Если бы Виттлин был только автором стихов из антологии, я наверняка не зацепился бы за него. Но Виттлин — это земноводное создание и живет он в десяти измерениях: поэт, который также и прозаик, святой и бунтовщик одновременно, классик, не чуждый авангарда, патриот и космополит, общественник и одинокий. Один из этих Виттлинов действительно берет свое начало в Скамандре, наследством которого он в определенной мере отягощен, но вот девять остальных Виттлинов давят на него и требуют ревизии. Эта тихая буря Виттлинов в Виттлине, эта работа внешне благовоспитанного вулкана, эта уставшая и активная его человечность — это мой союзник, а не враг. Сила любого виттлиновского бунта состоит в том, что он ни за что не хочет бунтовать, и если он бунтует, то только потому, что обязан это сделать. Почему же никто из нас не убедителен так, как он, и ничье слово не способно так, как это может его слово, завоевать уже утвердившихся в своих предрассудках людей. Я сам испытал на себе эту силу, и его предисловие к моей книге является шедевром ясного убеждения и доброты, пронизанной к тому же самой современной динамикой. Однако именно по поводу этого предисловия я охотно бы напал на Виттлина, чтобы потом не говорили, что я берегу его потому, что он защищает и поддерживает меня (ничтожны мои чувства!)
Суббота
Да, что бы там ни говорили, я боюсь тех фельетонистов, которые силятся дорасти мне до пятки, чтобы вонзить в нее свои злобные зубы. Что же с того, что они теряют голову и путаются? Суждение глупца о тебе, пусть это будет даже самый образцовый и монументальный архикретин, вовсе не лишено значения, поскольку имя глупца — Легион. Но что более важно, это мнение, пусть даже оно будет пронизано самой совершенной неинтеллектуальностью и оболгано от А до Z с истинно журналистским апломбом, доходит до людей, которые не знают ни тебя, ни твоих книг, — которые кроме того лишены возможности выработать о тебе собственное мнение.
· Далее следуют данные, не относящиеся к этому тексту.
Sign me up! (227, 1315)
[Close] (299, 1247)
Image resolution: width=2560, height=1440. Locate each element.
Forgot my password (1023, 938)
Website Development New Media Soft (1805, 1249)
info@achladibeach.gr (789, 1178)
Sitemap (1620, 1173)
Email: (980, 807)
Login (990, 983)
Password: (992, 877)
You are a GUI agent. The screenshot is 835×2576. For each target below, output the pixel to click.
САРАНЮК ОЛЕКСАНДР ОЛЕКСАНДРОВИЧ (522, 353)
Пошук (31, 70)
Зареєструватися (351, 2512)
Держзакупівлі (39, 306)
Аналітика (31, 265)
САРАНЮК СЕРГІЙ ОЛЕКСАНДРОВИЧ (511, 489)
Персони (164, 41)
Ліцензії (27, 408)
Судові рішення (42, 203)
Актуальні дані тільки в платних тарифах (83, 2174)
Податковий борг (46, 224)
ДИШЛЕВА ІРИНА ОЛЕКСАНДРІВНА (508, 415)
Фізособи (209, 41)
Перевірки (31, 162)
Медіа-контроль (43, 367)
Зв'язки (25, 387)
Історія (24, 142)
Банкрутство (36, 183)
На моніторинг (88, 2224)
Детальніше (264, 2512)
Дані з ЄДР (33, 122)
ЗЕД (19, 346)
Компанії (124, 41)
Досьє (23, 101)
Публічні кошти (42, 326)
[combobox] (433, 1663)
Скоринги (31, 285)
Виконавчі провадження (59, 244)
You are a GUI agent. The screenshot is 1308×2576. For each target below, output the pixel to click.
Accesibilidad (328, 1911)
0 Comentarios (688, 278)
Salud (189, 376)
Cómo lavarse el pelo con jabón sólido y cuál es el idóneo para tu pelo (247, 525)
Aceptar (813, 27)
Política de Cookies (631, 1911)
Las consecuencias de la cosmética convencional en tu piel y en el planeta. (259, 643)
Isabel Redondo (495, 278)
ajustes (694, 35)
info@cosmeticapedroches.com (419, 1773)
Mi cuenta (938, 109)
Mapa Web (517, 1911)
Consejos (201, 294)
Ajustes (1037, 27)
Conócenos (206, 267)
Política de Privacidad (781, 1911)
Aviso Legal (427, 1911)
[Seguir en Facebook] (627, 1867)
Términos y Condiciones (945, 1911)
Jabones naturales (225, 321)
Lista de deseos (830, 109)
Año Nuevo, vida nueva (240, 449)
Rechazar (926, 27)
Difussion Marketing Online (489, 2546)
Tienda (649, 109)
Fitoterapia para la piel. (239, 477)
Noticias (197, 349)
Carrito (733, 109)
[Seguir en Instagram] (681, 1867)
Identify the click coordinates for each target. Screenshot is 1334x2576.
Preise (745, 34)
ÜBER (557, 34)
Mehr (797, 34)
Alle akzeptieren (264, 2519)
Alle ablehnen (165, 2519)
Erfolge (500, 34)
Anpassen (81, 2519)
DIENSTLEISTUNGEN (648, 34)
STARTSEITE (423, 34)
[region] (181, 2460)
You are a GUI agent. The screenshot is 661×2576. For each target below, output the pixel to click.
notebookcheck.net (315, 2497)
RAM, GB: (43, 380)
Когда после таких ядовитых экзем, дышащих стремлением осмеять, уничтожить, лишить читателей, навлечь материальные и моральные потери (всё для защиты святыни и идеалов) человек натыкается на прилично написанную статейку, грудь наполняет божественный воздух гордости. Привет Рышарду Враге! Я не требую от него, чтобы ему нравились мои вещи, я признателен ему уже за то, что он ведет честную игру. Его слово не подбирается к моему лицу, чтобы натянуть на него маску идиота. Полюбуйтесь! Наконец-то приличный журналист! Если резко критикует мои взгляды, то не колеблется признаться, что в определенном смысле моя книга превышает его понимание и что как раз то, чего он не в силах понять, другие считают «великим» и «превосходным». Такая искренность имеет моральную цену. Его замечания идеологического порядка не мешают ему быть справедливым и даже утверждать: «Куда там Сенкевичу до Гомбровича!» О «Венчании» он пишет, что это «революционная пьеса», и даже цитирует «одну из наиболее потрясших его сцен».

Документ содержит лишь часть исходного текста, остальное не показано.